If not there, then where?
So where can the “social media” approach to sharing information found in the consumer-based worlds of Facebook and the like be utilized in health care? There are a few scenarios that make sense.
First, there is the broadcasting advertisement of one’s clinic to the world. This is done via platforms like Facebook, where a clinician can create a Facebook page, and then encourage patients (and prospective patients) to “like” the page, using it as a resource for broadcast-appropriate information – “we have flu shots in stock now.” “Did you know we see children in our Family Medicine clinic too?” “Take a survey and let us know how we can serve you better.” The possibilities are endless, and this can be an effective way of promoting one’s practice to the public. Like with any other business.
Second, clinicians looking for employment opportunities, or clinics looking for clinicians to join them, can use LinkedIn. One can purchase job posting ads. I have had numerous conversations with clinicians who found their current employment (even involving geographic relocation) through LinkedIn.
Third, consumers themselves have created a whole segment of health-oriented information that they want to share socially with their friends – numerous Facebook apps like run trackers, activity monitors (e.g. FitBit), restaurant and eating choices, and so forth, already abound. Unlike the stand-alone Personal Health Records (PHRs) of the past, which have failed in their adoption and have been replaced by EHR-tethered PHRs, these new kinds of personal health data collection portals have been very popular largely because they can be shared socially. This consumer-based data is entirely outside the realm of HIPAA (until that information is shared with one’s physician, then the physician’s custody of that data is HIPAA-governed and can’t be shared elsewhere without the patient’s permission).
Gathering this consumer-collected data into a central place, where one can keep track of a “personal health and fitness dashboard”, while at the same time allowing the social sharing of selected pieces of that information where desired, is a new frontier of business and innovation. Feeding that data into a PHR (and therefore into the connected EHR) can be very powerful, and can give EHRs that are able to do this a real market advantage. It is the patient-based PHR tool that can be shared socially by the patient/consumer themselves, which gives it value.

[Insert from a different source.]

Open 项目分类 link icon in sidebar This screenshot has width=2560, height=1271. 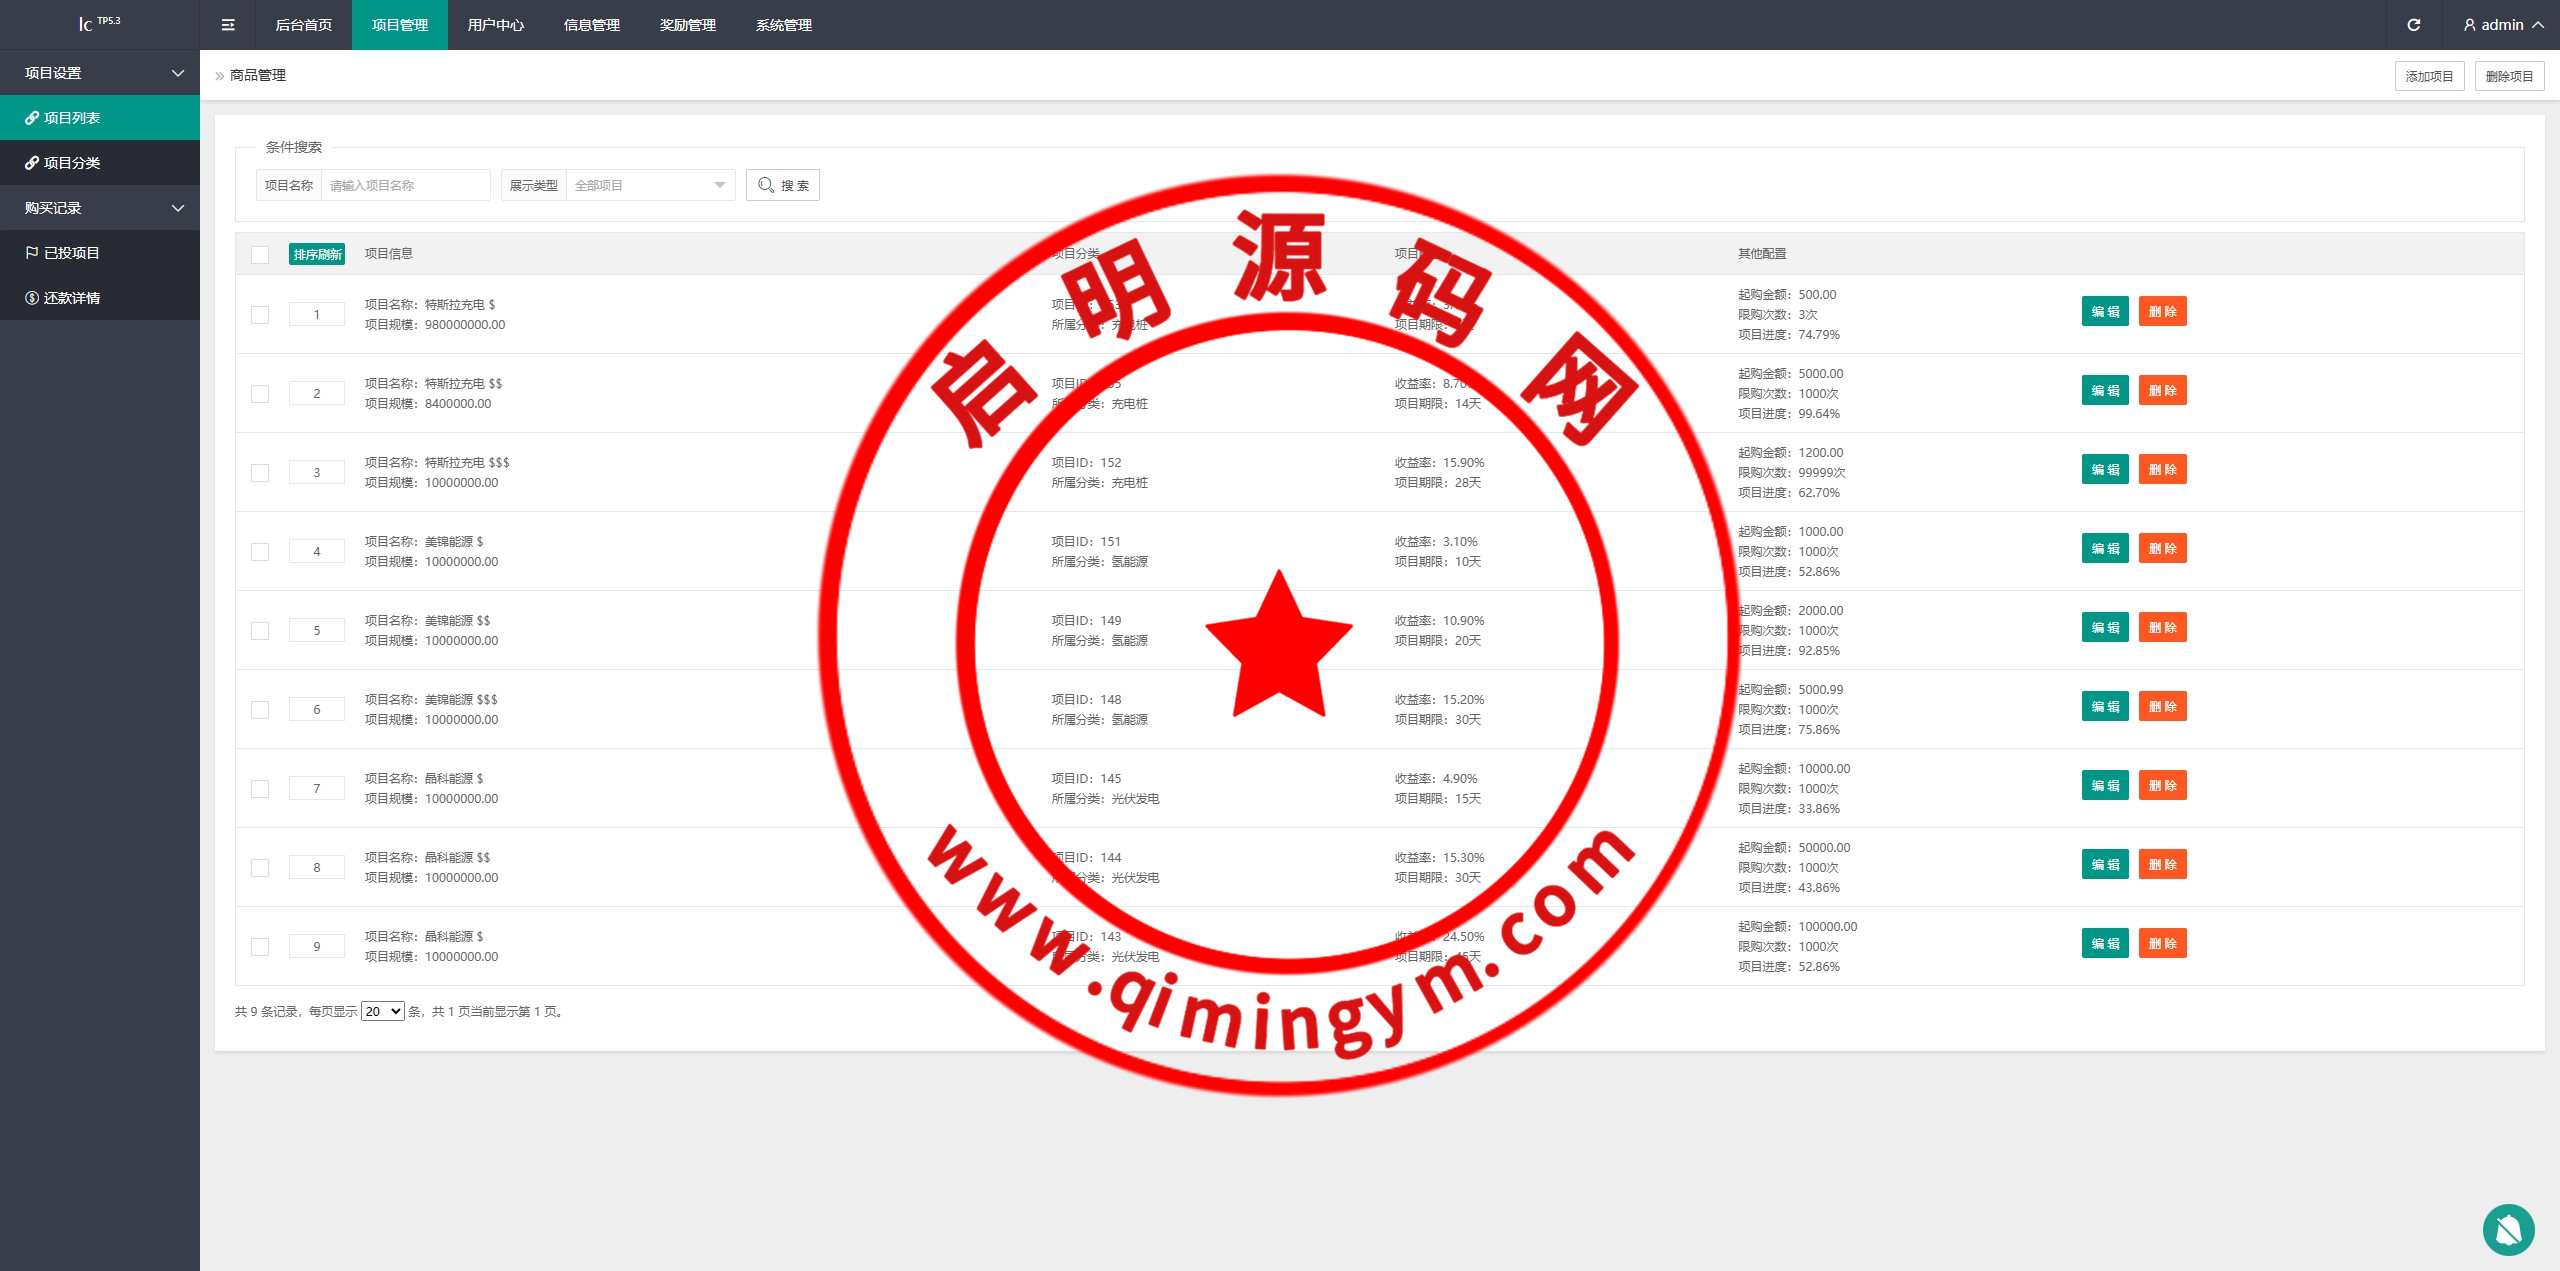pos(32,163)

A new generation of PHRs can be envisioned which are tethered, but can be signed up for directly, without having to have your doctor enroll you. Such new “direct PHRs”, if they can be made detachable (direct sign-on) and re-attachable to various different EHRs (through API interfaces, where they exist), and which have valuable features built-in (such as health education resources, two-way secure communication with one’s own physician, downloads of summary health information from the connected EHR like problem lists, medication lists, allergies, immunizations, lab reports, and upcoming appointments) are the next generation of health innovation. And tying such patient-centered portals into the socially-shared consumer-oriented Facebook apps (and others), allowing a one-stop place where an individual can manage the shareable information (Facebook shares of one’s running achievements, for instance), as well as the personal and protected information from one’s doctor’s EHR – that is the future of PHRs, and the future of how social media can play into health care.